Alice F. selber kam ebenfalls fast zehn Minuten lang zu Wort. Ihre Tat rechtfertigte sie wie schon beim ersten Prozess vor eineinhalb Jahren mit «Repressalien» von diversen Behörden, denen sie seit 1981 ausgesetzt gewesen sei. Als die Vorsitzende Richterin Eva Christ sie fragte, warum sie keine Hilfe gesucht, sondern den Mord als quasi unumgänglich bezeichnet habe, antwortete Alice F. mit lauter werdender Stimme: «Ich habe mich 40 Jahre lang immer wieder gemeldet, aber niemand hat mir geholfen.» Die im Gerichtssaal anwesenden Eltern von Ilias schienen konsterniert, Mutter Samire Mahmuti konnte ihre Tränen nicht zurückhalten.
«Ihr Tatmotiv und die Ausführung waren besonders verwerflich. Die grauenhafte Tat erfüllt alle Merkmale eines Mordes.»
Am Nachmittag kam das Gericht in seinem Urteil zum Schluss: Alice F. bleibt verwahrt. Gerichtspräsidentin Eva Christ erklärte in ihrer Begründung, das Gericht könne sich der Behauptung von Alice F., sie habe die Tat im Affekt begangen, es habe sich um Totschlag, nicht Mord gehandelt, nicht anschliessen: «Ihr Tatmotiv und die Ausführung waren besonders verwerflich. Die grauenhafte Tat erfüllt alle Merkmale eines Mordes.»
Alice F. sei, als sie Ilias mit einem Küchenmesser attackiert habe, «planmässig, kaltblütig und egoistisch» vorgegangen; sie habe «das Leben eines unschuldigen Kindes ausgelöscht» und keinen Gedanken daran verschwendet, welch unvorstellbares Leid sie damit über die Familie gebracht habe. Christ sagte an die Adresse von Alice F.: «Sie sind einer völlig verqueren Logik gefolgt, die nur in Ihren Wahnvorstellungen schlüssig war.» Der Mord an Ilias sei «die Tat einer kranken Frau». Alice F. müsse zum Schutz der Gesellschaft verwahrt bleiben: «Es wäre sehr gefährlich, wenn man Sie auf freien Fuss setzen würde.»
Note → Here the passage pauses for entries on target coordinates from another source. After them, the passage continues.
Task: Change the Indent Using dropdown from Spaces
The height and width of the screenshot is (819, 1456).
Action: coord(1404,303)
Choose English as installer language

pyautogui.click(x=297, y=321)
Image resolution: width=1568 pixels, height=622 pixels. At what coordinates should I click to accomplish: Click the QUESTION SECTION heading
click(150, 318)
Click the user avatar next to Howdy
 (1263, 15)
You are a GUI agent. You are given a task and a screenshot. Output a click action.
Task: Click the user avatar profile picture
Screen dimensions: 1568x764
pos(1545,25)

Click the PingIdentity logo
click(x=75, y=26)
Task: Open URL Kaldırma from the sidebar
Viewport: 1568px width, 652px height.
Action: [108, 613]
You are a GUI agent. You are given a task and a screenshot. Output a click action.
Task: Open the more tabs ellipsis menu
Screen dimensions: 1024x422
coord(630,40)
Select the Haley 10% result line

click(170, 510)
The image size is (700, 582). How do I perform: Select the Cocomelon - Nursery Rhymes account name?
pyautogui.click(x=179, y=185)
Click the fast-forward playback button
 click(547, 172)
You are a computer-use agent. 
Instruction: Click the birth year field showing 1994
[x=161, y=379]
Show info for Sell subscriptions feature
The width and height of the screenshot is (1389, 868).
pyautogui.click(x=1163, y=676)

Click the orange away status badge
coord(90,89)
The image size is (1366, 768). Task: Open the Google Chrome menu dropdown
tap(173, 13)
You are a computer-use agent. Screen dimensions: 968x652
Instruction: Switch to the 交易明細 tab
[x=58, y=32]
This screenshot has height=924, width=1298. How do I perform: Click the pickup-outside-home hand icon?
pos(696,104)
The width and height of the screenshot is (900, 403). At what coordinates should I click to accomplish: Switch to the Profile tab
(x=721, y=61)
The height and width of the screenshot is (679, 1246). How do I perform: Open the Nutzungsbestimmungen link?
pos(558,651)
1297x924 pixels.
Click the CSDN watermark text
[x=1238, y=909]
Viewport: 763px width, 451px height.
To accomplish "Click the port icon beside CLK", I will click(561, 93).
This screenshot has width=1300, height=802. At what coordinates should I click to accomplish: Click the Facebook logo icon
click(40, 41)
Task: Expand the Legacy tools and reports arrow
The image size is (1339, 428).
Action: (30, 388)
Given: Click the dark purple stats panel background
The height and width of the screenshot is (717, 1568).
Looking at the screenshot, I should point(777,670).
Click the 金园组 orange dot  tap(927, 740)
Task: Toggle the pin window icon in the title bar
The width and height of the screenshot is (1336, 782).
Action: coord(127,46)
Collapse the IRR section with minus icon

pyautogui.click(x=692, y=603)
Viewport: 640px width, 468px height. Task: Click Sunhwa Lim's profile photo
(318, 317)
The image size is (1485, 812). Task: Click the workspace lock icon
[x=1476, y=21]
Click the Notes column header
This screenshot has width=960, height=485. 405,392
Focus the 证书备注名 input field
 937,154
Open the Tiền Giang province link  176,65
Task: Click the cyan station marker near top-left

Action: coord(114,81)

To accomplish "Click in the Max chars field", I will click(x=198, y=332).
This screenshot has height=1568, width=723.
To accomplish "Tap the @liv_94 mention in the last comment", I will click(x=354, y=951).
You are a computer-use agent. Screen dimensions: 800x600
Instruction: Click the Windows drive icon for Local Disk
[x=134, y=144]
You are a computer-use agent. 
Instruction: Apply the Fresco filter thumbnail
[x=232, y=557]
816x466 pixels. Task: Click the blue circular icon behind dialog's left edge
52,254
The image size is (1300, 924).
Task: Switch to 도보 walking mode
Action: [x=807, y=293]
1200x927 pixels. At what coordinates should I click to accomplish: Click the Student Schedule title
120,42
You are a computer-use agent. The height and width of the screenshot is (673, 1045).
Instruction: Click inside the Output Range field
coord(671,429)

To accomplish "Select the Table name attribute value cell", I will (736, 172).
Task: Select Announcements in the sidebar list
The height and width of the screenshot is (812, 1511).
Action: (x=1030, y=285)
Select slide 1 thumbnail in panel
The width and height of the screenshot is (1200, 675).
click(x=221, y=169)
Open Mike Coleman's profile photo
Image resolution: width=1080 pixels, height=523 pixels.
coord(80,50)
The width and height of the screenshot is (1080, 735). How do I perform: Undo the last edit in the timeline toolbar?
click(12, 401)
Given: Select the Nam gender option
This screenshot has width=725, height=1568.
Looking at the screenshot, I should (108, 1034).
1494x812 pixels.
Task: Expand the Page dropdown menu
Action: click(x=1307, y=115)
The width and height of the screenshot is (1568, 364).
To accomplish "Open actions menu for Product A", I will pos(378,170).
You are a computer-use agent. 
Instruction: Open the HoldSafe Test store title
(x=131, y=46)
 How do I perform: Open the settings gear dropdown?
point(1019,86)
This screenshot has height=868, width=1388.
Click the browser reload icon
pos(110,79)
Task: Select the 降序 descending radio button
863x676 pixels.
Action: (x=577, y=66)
Das Appellationsgericht ging auch auf die in der ersten Instanz abgewiesene Forderung der Opferfamilie nach Schadenersatz und finanzieller Genugtuung ein. Allerdings gewährte sie nur zwei Drittel der eingeklagten Summe von rund 200’000 Franken. Wie Artan Sadiku, Rechtsanwalt der Familie Mahmuti, der BaZ erklärte, muss die Opferhilfe beider Basel die Summe ebenfalls noch gutheissen.